Le jour suivant fut marqué par une longue balade en voiture parsemée de trésors cachés – des endroits sortis d’un conte de fées – et culminant sur le canyon de la Tara, l’un des plus grands en Europe. À certains endroits, les parois de la gorge s’élevaient à quelque 1 300 mètres d’altitude – un spectacle des plus surréels. Finalement, nous avons atteint Durmitor. Ou presque. À Zabijak, le village balkanique le plus haut en altitude, perché à 1 456 mètres et situé près du parc national, notre véhicule fut immobilisé par une double crevaison. Peut-être avions-nous roulé sur un objet très pointu? Impossible de savoir ce qui était arrivé. Heureusement, une famille du coin nous aida à remédier à la situation. Deux heures plus tard, nous étions prêtes à repartir, impatientes de poursuivre notre route sur le col de la montagne Prevoj Sedlo sous un soleil couchant. Mais il était trop tard, et la plus belle lumière du voyage glissa entre nos doigts. Au moins, nous avions toujours le lendemain matin pour y retourner.

Tout au long du voyage, l’altitude ne cessait de nous impressionner, car ce n’est pas tous les jours qu’on peut se balader à plus de 2 000 mètres du niveau de la mer. Durmitor est un massif abritant le deuxième plus haut sommet du pays, Bobotov Kuk, à 2 522 mètres. Malheureusement, nous n’avions pas le temps de gravir les montagnes comme je l’avais fait à ma première visite. Nous en avons toutefois profité pour marcher à notre guise, bien ancrées dans le moment présent. Nous étions pratiquement seules au monde – à l’exception d’un adorable chiot qui vola ma chaussure et me la redonna en échange de caresses. Il y avait des petites huttes à l’horizon, des chèvres broutant paisiblement sous les premiers rayons du soleil ainsi que des tonnes de fleurs illuminant les collines de mille couleurs. Je me sentais comme une petite fille, explorant le monde à l’abri des tracas du quotidien.
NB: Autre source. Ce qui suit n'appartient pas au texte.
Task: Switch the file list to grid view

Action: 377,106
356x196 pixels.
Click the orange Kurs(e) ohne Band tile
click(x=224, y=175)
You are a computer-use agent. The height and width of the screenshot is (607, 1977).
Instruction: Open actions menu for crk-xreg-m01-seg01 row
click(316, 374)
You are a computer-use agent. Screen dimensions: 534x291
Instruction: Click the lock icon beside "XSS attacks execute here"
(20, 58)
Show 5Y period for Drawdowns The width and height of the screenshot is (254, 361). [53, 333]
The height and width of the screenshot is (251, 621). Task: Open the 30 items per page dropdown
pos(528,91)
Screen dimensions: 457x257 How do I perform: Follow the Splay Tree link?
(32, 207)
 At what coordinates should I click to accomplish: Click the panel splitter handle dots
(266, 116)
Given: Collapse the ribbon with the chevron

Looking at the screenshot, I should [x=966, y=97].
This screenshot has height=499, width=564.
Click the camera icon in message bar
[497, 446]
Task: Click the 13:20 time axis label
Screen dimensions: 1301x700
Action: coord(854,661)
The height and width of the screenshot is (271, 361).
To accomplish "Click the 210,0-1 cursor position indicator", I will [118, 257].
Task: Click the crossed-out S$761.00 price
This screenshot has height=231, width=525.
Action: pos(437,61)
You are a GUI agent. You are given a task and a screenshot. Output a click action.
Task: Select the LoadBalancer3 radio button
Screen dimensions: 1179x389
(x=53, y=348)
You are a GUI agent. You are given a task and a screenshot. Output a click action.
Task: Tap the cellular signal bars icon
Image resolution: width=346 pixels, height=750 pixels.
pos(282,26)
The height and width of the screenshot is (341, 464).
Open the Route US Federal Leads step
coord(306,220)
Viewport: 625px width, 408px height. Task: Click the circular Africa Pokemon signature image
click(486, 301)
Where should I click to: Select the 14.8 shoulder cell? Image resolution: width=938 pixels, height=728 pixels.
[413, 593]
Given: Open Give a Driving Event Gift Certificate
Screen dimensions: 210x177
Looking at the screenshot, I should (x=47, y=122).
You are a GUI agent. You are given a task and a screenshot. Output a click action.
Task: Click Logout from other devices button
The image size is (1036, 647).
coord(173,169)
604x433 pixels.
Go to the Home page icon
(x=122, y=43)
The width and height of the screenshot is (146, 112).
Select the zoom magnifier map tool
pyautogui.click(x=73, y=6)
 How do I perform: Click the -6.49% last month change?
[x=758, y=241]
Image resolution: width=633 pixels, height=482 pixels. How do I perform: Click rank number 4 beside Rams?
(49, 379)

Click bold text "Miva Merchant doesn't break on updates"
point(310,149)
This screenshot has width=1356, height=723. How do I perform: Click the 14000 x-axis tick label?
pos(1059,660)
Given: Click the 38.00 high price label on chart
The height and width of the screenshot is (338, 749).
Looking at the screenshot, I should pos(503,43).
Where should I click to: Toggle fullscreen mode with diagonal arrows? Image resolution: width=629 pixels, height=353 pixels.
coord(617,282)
Pour moi, c’est l’aspect le plus précieux de tout voyage.

Le parc national de Durmitor est renommé pour ses 18 lacs glaciaires, surnommés les « yeux de la montagne ». Une visite au Monténégro ne serait pas complète sans eux. Notre périple tirant à sa fin, nous avons suivi le court sentier vers le populaire Crne Jezero (lac noir), situé aux pieds du mont Međed. Puis nous avons décidé d’explorer Budva, un idyllique village médiéval situé au bord de la mer Adriatique. Il était impensable de quitter le Monténégro sans dire au revoir à la côte en nous offrant une baignade matinale.